Nov. 11 (Bloomberg) -- Exxon Mobil Corp., the U.S. oil company that helped engineer a 48 percent production increase from Iraq’s West Qurna field in one year, risks a backlash from that nation’s central government by signing exploration deals with semi-autonomous Kurds.
Exxon, the world’s biggest company by market value, recently signed contracts with the Kurdistan Regional Government to explore six blocks in the country’s north, Michael Howard, an adviser to the regional authority, said today in an e-mailed statement.
Exxon may be jeopardizing existing oilfield-development agreements overseen by Iraq’s central government, Abdul-Mahdy al-Ameedi, the head of the Baghdad-based Oil Ministry’s licensing department, said today in a telephone interview. A dispute between Baghdad and the regional government over oil contracts led to a temporary suspension of crude exports in 2009.
“They know very well that any company will be disqualified from implementing its contract with the Oil Ministry” if it signs a deal with Kurdish regional authorities, Al-Ameedi said. “It’s the public policy of the Oil Ministry that companies have to choose one of two options: The KRG or the Oil Ministry.”
Alan Jeffers, a spokesman for Irving, Texas-based Exxon, declined to comment. The company’s shares gained 1 percent to $79.47 at 12:49 p.m. in New York. The stock has risen 9.2 percent this year, poised for the biggest annual gain since 2007.
The Oil Ministry’s warning may be an empty threat, given the importance of Exxon’s expertise to central government efforts to lift production in southern oil fields, said Richard Quin, lead analyst for Middle East-North Africa energy research at Wood Mackenzie Consultants Ltd.
“It wouldn’t be in Iraq’s best interest to effectively rip up their contract,” Quin said in a telephone interview from Edinburgh. “That would be detrimental to Iraq’s expansion of southern exports.”
Iraqi law also appears to be on the side of Exxon and its Kurdish partners, Quin said.
“There is no legislation or real mechanism for Baghdad to really force through a blacklist,” he said.
Exxon, whose worldwide crude output exceeded that of every member of the Organization of Petroleum Exporting Countries except Saudi Arabia, Iran and Venezuela last year, is the latest Western entrant into Kurdistan.
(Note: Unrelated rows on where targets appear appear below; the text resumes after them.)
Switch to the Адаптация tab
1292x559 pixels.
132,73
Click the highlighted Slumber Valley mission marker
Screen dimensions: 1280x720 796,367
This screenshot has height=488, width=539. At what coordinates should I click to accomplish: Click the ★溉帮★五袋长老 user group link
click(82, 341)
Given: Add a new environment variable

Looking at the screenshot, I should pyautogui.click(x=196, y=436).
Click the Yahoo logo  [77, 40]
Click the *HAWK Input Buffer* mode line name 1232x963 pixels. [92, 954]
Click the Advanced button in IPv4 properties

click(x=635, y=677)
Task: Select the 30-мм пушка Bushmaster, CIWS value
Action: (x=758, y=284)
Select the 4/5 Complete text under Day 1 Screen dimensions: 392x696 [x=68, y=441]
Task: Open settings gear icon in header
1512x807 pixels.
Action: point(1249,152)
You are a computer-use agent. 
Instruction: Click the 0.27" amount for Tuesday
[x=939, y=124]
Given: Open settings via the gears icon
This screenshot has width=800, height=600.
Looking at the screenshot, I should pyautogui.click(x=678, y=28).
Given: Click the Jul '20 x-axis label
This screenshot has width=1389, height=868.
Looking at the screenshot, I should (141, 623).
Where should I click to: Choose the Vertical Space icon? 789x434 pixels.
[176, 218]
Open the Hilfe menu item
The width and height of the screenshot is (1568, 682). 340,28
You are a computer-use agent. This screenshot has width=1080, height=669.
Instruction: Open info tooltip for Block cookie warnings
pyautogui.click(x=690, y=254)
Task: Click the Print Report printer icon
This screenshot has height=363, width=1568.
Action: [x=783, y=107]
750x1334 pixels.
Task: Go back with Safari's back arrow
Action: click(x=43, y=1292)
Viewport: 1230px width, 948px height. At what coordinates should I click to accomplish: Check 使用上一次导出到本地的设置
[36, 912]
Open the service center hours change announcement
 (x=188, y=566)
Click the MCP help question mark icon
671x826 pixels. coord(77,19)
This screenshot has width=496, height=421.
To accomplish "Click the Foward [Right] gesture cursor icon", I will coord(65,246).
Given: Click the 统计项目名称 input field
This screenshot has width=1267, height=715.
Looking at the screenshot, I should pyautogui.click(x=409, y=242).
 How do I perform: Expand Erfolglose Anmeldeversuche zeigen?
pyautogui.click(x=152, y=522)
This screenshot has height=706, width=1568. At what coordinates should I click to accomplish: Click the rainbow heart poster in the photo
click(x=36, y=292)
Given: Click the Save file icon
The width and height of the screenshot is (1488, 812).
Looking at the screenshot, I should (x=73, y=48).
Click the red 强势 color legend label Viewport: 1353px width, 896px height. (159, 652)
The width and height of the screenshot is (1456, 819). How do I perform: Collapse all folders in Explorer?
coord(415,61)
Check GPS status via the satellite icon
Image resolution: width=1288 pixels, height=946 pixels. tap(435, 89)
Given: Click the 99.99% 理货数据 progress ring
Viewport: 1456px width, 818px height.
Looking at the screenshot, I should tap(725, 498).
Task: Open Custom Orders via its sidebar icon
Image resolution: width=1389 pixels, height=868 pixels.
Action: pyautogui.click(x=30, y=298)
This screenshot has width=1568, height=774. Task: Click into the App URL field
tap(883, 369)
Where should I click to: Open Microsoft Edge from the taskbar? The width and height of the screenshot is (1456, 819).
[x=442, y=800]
Others include Vallares Plc, the explorer founded by former BP Plc Chief Executive Officer Tony Hayward, Afren Plc, Hess Corp., Murphy Oil Corp., Marathon Oil Corp. and Repsol YPF SA.
The announcement of Exxon’s Kurdish contracts boosted the shares of other explorers that are targeting the region. Gulf Keystone Petroleum Ltd. surged 33 percent in London trading, while DNO International ASA jumped 31 percent in Oslo.
An index of 10 Western oil companies with Kurdish exploration agreements rose as much as 3.3 percent today, the biggest intraday gain since Oct. 27.
Iraqi political leaders will have a say in how the central government and Oil Ministry react to Exxon’s Kurdish agreements, Al-Ameedi said.
Any decision on whether to penalize Exxon wouldn’t only be a commercial decision, he said. “The ministry needs to discuss with the cabinet in order to take the right action.
Exxon and partners Royal Dutch Shell Plc and Iraq’s Oil Exploration Co. boosted production from the West Qurna field in the southern part of the country to 370,000 barrels a day last month from about 250,000 barrels a year earlier.
The companies are injecting water into the field to flush more crude to the surface, under the terms of a 20-year development deal signed in January 2010.